The restrictive rules of the European Union can also hinder the use of new technologies. EU data protection rules and regarding artificial intelligence now proposed regulationif strictly enforced, can slow down the development of AI-based applications.
Finally, it can also be said that Europe has simply had bad luck, which was particularly evident in connection with the policies of Russian President Vladimir Putin and the energy price shock. The US, being self-sufficient in terms of energy, has not been as vulnerable to energy disruptions as Europe. European companies, on the other hand, were forced to suspend their most energy-intensive activities or had to carry out costly reorganizations, which did not benefit productivity.
Mario Draghi, Europe’s leading economic expert, will present his package of proposals for increasing productivity for the EU this year. He will definitely recommend it european capital market union completion so that companies can more easily finance investments in new technologies. Draghi will also propose eliminating factors that hinder competition, which would increase the pressure on companies to innovate in order to survive. He will advocate for greater energy efficiency and self-sufficiency in the field of energy, so that Europe can avoid confusions like the one caused by Putin.

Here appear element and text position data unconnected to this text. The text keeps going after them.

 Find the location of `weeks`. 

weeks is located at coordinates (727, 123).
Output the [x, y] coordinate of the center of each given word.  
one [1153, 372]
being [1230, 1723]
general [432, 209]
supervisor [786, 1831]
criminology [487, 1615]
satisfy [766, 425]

Analysts like myself can confidently predict what Draghi will propose, as such proposals have been known for years. Europe should now take steps to realize these old ideas. In addition, there is a great need to come up with new ones.
: Project Syndicate, 2024.
Barry Eichengreen
He is a professor of economics and political science at the University of California (Berkeley). Between 1997 and 1998, he was a senior adviser to the International Monetary Fund (IMF). His research covers issues such as exchange rate policy, European and Asian economic integration, and IMF policy.